Assigned task: Only one stretch of the data is wanted: the line containing "Instruction: Open the", the line containing "Click the volume", and every line between them, copied exactly.

Data for processing:

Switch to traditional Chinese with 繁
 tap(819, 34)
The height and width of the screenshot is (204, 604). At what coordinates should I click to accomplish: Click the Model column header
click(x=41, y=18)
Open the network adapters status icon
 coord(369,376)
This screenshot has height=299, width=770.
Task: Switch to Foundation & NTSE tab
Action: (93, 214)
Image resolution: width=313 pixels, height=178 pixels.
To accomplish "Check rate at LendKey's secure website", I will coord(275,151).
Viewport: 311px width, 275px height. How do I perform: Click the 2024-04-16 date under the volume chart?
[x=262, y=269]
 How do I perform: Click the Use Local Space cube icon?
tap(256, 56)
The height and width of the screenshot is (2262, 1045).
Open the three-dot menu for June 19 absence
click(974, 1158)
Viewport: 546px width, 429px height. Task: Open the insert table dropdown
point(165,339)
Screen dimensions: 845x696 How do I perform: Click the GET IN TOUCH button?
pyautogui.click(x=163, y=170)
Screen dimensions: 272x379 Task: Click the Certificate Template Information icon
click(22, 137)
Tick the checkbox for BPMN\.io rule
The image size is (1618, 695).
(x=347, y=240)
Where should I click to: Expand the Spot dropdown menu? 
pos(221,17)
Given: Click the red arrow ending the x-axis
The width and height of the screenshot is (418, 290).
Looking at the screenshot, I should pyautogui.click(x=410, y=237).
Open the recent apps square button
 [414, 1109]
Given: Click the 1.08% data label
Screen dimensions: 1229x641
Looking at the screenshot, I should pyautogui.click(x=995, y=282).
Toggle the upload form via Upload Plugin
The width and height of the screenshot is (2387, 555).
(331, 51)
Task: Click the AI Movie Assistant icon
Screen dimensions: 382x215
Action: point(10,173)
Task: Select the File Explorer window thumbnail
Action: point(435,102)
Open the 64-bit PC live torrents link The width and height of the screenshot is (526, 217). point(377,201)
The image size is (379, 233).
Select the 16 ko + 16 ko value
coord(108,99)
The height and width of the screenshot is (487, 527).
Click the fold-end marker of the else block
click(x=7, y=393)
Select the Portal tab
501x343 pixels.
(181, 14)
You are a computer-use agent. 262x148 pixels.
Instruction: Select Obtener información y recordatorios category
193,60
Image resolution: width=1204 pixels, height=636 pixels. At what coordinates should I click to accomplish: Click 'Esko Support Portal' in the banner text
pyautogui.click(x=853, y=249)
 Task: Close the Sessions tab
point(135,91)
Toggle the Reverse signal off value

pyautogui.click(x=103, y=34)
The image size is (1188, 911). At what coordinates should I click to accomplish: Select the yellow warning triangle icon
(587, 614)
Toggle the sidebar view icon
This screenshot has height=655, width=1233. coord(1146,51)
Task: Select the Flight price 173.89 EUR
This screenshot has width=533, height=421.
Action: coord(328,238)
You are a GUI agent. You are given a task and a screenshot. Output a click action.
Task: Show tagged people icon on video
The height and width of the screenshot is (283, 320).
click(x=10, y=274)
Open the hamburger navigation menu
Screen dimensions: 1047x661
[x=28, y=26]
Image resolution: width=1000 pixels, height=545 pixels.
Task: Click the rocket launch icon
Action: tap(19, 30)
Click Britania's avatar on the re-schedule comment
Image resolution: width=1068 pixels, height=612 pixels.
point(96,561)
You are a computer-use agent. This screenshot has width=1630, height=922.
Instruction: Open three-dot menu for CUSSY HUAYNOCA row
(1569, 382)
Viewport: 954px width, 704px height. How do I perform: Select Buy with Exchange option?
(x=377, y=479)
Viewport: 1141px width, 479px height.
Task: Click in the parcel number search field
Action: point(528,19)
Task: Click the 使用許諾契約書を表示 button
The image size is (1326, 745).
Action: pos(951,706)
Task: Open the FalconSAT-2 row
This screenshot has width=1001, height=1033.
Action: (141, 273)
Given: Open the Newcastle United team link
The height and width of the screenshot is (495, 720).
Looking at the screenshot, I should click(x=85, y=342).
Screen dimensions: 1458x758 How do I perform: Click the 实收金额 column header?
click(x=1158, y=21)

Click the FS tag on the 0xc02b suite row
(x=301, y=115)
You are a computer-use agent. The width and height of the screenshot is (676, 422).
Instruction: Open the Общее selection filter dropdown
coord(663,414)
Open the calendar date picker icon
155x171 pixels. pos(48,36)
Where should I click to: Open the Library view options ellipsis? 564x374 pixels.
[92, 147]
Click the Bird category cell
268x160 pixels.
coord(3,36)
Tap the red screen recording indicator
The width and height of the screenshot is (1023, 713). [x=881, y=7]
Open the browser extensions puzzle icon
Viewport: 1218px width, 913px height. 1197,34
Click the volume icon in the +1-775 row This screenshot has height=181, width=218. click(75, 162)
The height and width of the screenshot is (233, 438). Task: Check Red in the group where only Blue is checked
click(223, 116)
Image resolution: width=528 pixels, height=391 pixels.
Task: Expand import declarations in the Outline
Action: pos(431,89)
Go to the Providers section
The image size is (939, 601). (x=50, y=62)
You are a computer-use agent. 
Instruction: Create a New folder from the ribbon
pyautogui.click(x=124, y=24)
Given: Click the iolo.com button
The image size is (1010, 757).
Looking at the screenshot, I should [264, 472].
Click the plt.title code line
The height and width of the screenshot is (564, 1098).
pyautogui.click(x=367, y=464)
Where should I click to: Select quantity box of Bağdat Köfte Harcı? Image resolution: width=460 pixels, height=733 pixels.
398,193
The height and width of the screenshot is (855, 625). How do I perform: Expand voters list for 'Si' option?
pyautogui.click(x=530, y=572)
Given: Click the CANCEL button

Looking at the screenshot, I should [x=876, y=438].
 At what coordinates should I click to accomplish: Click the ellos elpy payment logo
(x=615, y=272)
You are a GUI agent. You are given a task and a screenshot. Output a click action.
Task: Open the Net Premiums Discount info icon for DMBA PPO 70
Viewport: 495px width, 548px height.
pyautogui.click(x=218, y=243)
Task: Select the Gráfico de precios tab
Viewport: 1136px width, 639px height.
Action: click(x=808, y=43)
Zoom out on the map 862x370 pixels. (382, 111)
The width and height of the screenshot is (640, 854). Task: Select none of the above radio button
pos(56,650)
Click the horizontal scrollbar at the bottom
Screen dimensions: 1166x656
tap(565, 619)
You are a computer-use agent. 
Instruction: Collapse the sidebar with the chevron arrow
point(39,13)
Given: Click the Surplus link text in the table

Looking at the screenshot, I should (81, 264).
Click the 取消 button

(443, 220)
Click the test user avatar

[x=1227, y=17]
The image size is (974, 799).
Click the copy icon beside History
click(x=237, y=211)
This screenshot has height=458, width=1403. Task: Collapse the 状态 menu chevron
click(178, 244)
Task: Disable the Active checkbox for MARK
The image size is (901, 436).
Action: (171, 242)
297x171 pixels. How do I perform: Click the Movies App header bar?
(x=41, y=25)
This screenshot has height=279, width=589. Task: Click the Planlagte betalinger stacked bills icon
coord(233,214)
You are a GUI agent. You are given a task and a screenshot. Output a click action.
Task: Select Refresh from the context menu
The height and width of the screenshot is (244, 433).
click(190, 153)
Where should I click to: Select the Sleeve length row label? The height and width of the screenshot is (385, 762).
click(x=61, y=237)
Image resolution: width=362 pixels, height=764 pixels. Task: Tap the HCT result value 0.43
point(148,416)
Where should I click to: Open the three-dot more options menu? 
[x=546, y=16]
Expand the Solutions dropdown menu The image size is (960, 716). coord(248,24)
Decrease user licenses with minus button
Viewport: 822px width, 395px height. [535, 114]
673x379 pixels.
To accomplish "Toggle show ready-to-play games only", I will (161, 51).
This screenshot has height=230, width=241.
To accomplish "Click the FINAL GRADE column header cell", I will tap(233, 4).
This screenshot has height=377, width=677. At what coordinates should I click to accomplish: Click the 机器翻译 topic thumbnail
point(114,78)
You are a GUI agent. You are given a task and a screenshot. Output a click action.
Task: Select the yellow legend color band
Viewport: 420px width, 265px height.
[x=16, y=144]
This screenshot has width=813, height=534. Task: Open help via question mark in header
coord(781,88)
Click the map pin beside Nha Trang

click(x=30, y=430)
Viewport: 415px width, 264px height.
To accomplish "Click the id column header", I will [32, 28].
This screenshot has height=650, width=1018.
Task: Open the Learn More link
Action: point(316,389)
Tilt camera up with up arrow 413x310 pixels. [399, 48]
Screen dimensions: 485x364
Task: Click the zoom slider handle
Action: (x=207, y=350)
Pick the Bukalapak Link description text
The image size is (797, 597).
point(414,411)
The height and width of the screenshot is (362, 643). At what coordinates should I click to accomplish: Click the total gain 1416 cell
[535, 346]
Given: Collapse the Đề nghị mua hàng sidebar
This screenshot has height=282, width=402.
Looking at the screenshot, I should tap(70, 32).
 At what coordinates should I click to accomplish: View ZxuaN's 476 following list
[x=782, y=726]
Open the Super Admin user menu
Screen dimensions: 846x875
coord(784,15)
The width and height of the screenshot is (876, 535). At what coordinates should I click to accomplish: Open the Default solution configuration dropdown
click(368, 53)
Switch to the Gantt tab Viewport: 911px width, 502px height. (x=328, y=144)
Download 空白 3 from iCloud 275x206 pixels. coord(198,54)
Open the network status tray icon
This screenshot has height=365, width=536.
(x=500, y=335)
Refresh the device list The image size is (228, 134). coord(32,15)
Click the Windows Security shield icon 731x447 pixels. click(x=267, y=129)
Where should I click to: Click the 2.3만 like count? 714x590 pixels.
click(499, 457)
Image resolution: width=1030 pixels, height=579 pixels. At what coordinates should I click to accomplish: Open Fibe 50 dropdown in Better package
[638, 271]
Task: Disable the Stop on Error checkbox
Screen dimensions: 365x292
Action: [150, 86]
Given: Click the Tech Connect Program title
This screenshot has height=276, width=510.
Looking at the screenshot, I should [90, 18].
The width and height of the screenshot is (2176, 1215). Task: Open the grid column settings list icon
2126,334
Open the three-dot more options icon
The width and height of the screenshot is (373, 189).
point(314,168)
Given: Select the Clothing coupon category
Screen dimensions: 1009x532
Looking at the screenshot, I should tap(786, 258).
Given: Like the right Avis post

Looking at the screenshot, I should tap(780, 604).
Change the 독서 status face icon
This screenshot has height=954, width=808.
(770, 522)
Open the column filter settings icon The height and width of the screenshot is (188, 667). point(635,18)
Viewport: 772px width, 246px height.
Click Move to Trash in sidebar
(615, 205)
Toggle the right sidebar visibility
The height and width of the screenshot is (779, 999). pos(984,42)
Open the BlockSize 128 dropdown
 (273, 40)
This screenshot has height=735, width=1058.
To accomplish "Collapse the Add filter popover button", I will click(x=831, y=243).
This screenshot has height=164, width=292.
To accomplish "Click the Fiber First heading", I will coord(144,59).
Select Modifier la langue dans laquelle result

Expected output:
Instruction: Open the Общее selection filter dropdown
coord(663,414)
Open the calendar date picker icon
155x171 pixels. pos(48,36)
Where should I click to: Open the Library view options ellipsis? 564x374 pixels.
[92, 147]
Click the Bird category cell
268x160 pixels.
coord(3,36)
Tap the red screen recording indicator
The width and height of the screenshot is (1023, 713). [x=881, y=7]
Open the browser extensions puzzle icon
Viewport: 1218px width, 913px height. 1197,34
Click the volume icon in the +1-775 row This screenshot has height=181, width=218. click(75, 162)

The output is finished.